Stored items
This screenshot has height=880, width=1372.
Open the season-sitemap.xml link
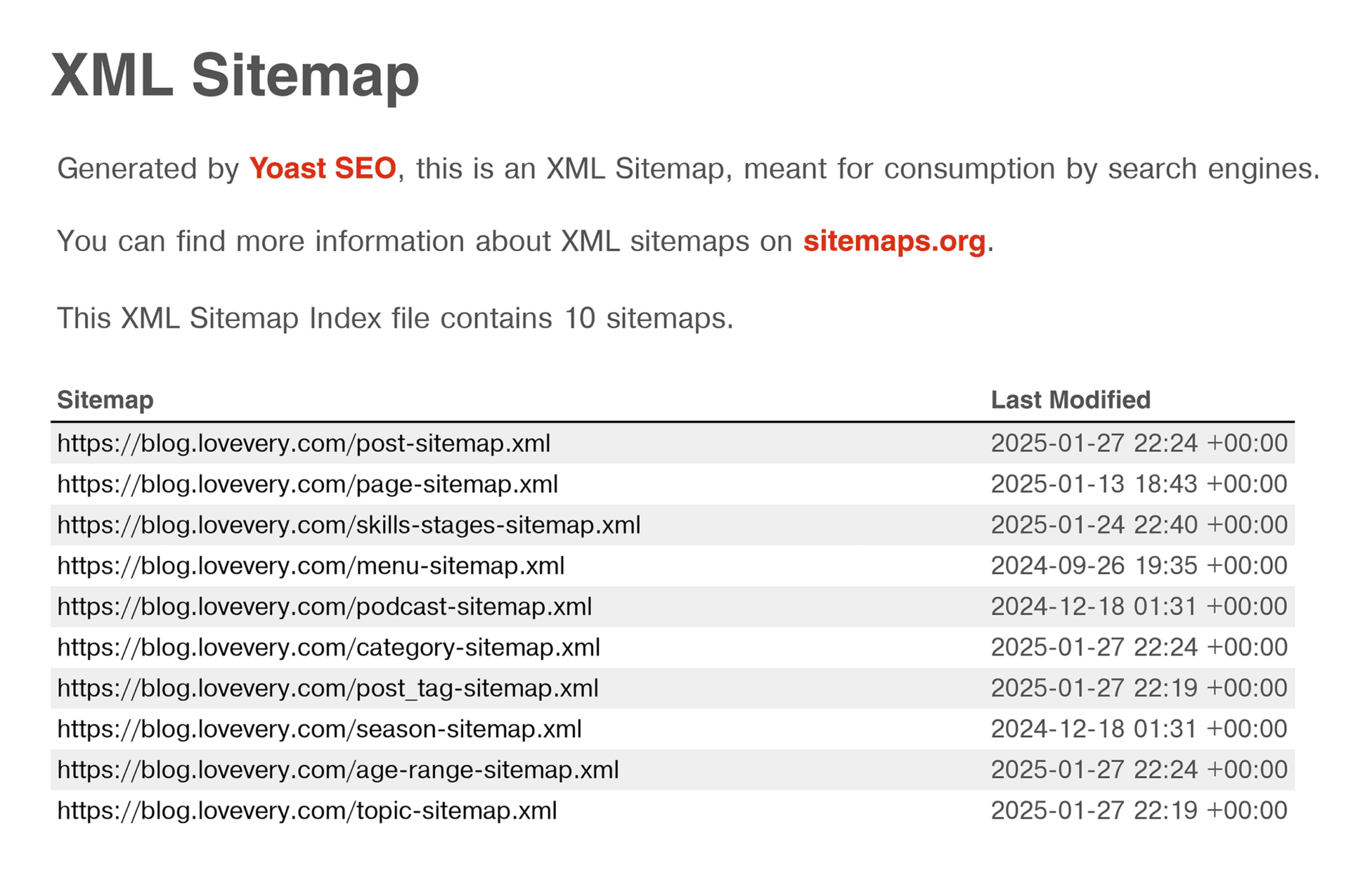319,728
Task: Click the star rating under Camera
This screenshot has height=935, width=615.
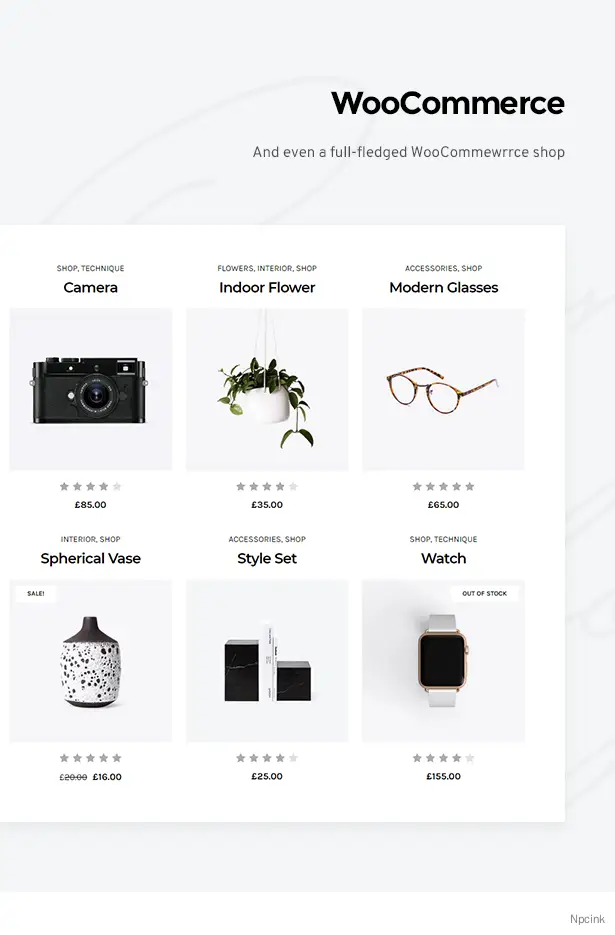Action: (x=91, y=487)
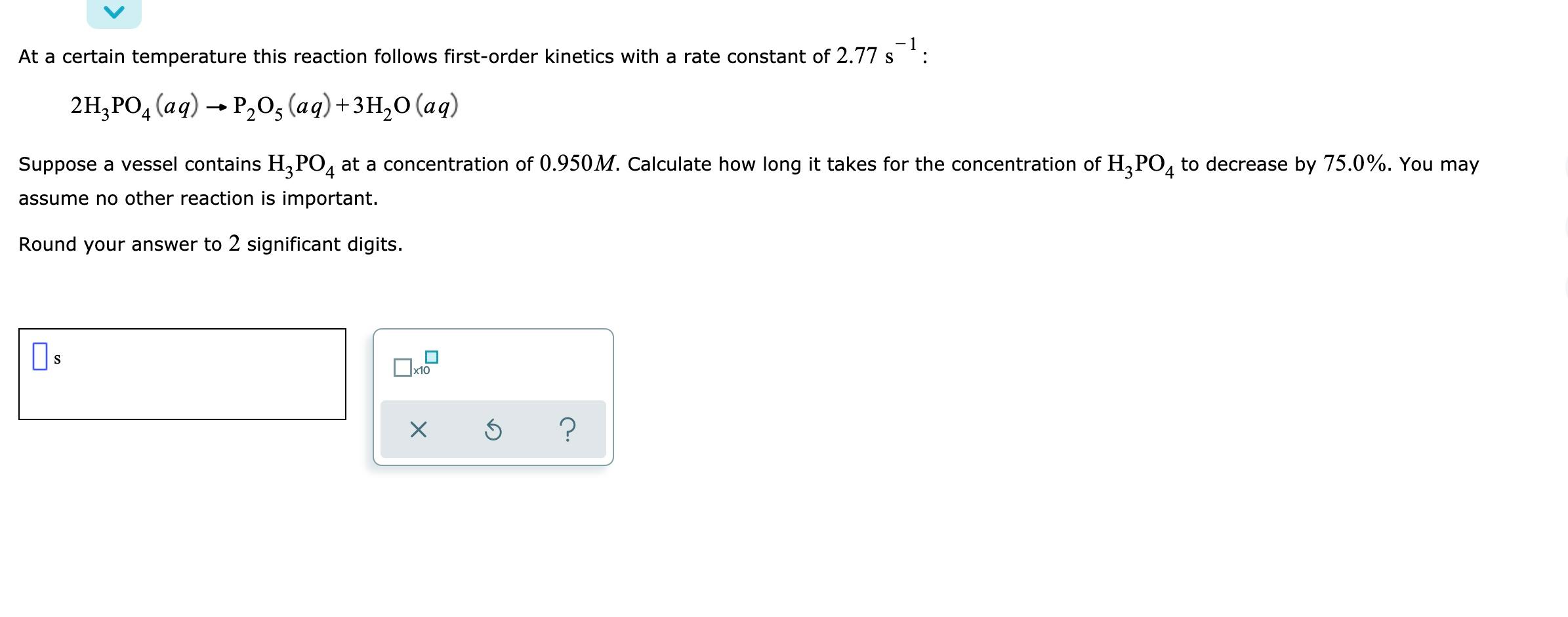Viewport: 1568px width, 617px height.
Task: Select the X icon to clear the answer
Action: click(x=418, y=429)
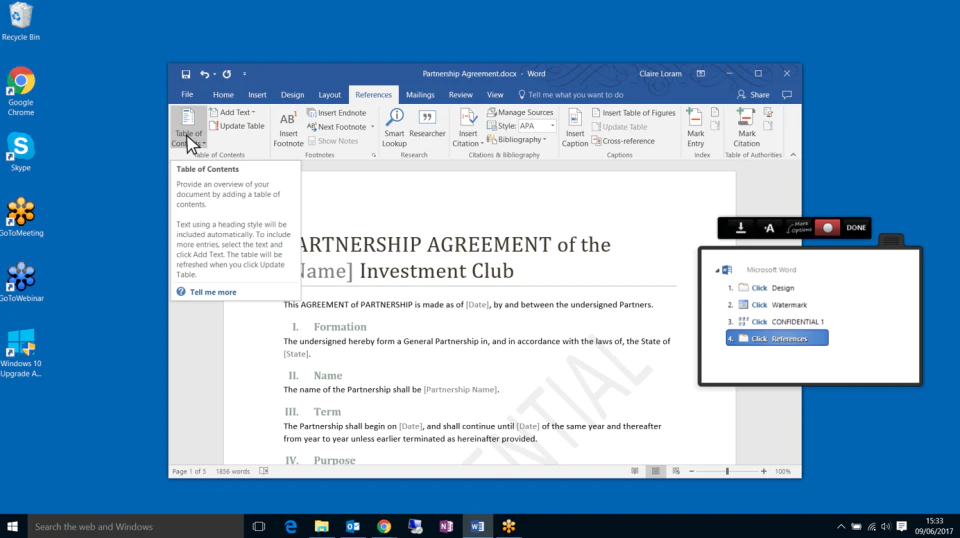Click the Mark Citation icon

(x=746, y=128)
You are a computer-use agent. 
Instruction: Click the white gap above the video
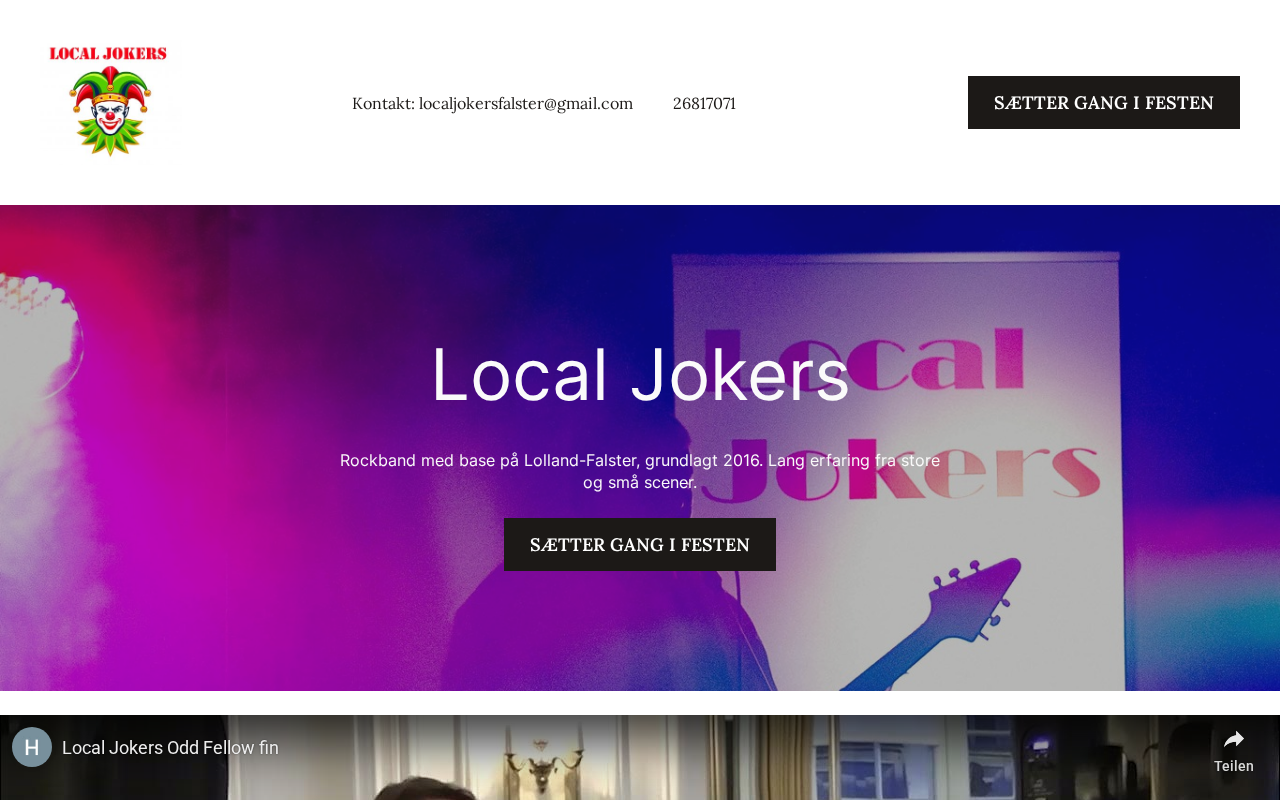tap(640, 703)
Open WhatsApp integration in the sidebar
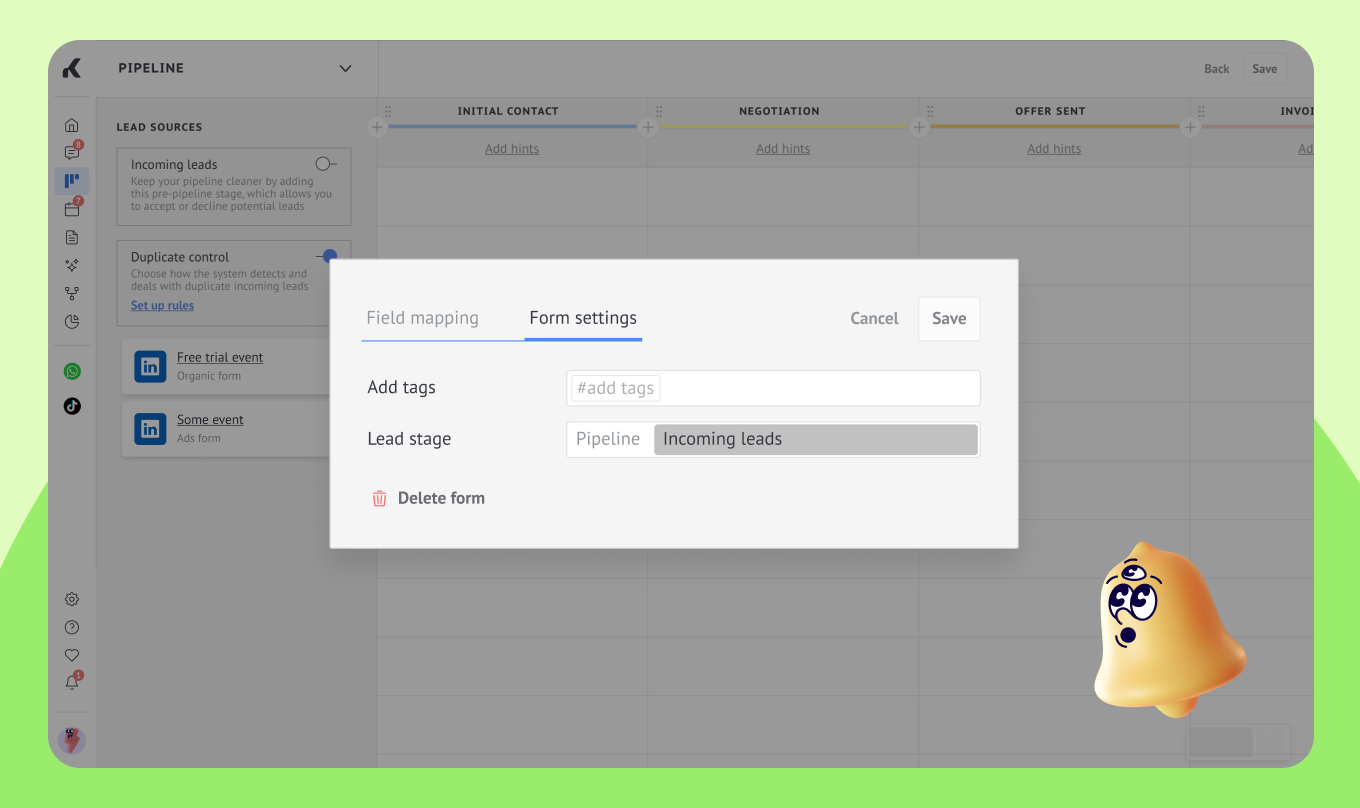Image resolution: width=1360 pixels, height=808 pixels. coord(72,371)
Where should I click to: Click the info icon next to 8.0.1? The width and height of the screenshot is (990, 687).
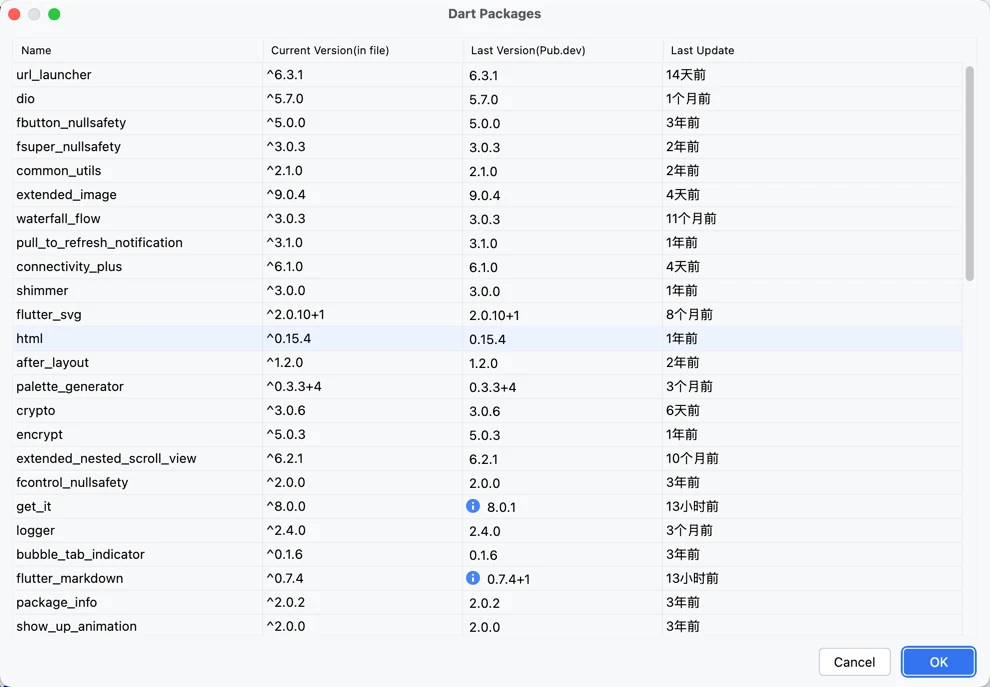[x=473, y=506]
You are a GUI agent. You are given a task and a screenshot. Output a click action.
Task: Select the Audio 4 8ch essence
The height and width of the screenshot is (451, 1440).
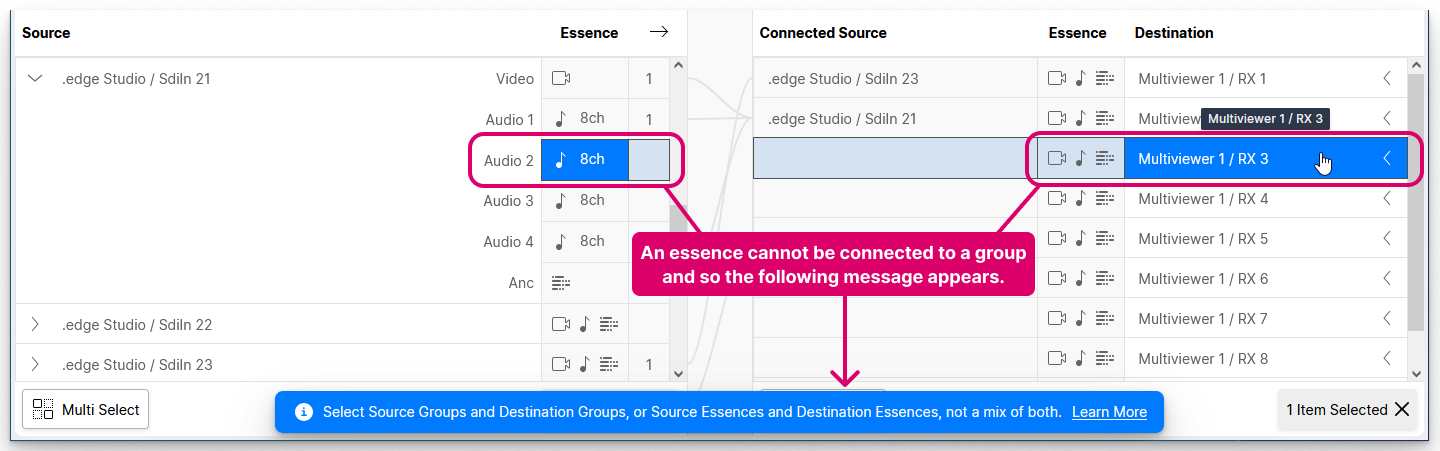584,242
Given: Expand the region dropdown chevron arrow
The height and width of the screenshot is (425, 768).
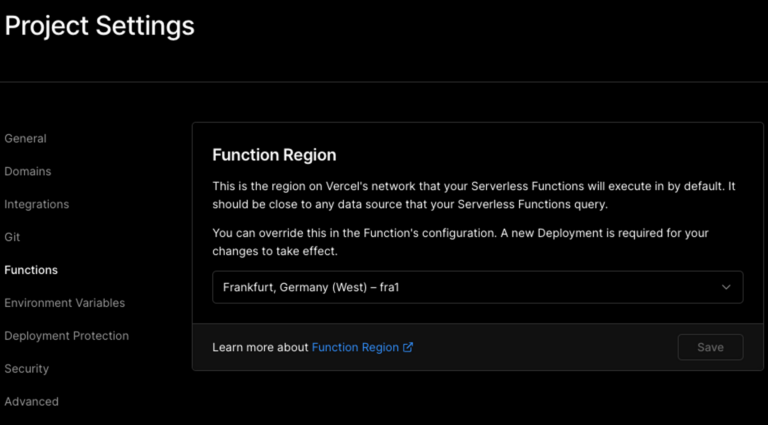Looking at the screenshot, I should 726,287.
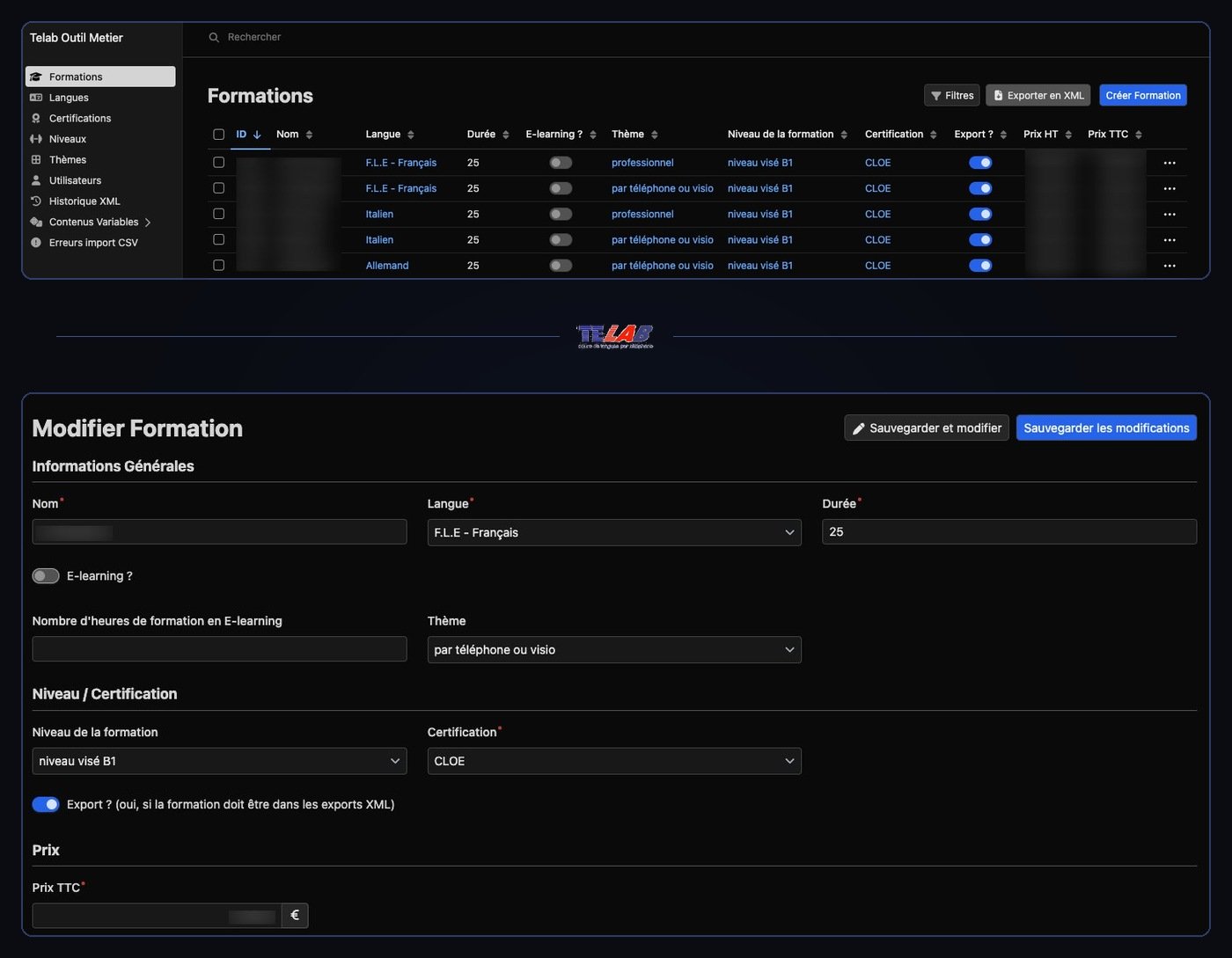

■ **Requirement**
Which lines run from the one containing "Given: Expand the" through the last line of the entries above? Output them exactly, both ends included, with no pictures.

■ **Solution for this problem**
Given: Expand the region dropdown chevron arrow
The height and width of the screenshot is (425, 768).
Looking at the screenshot, I should 726,287.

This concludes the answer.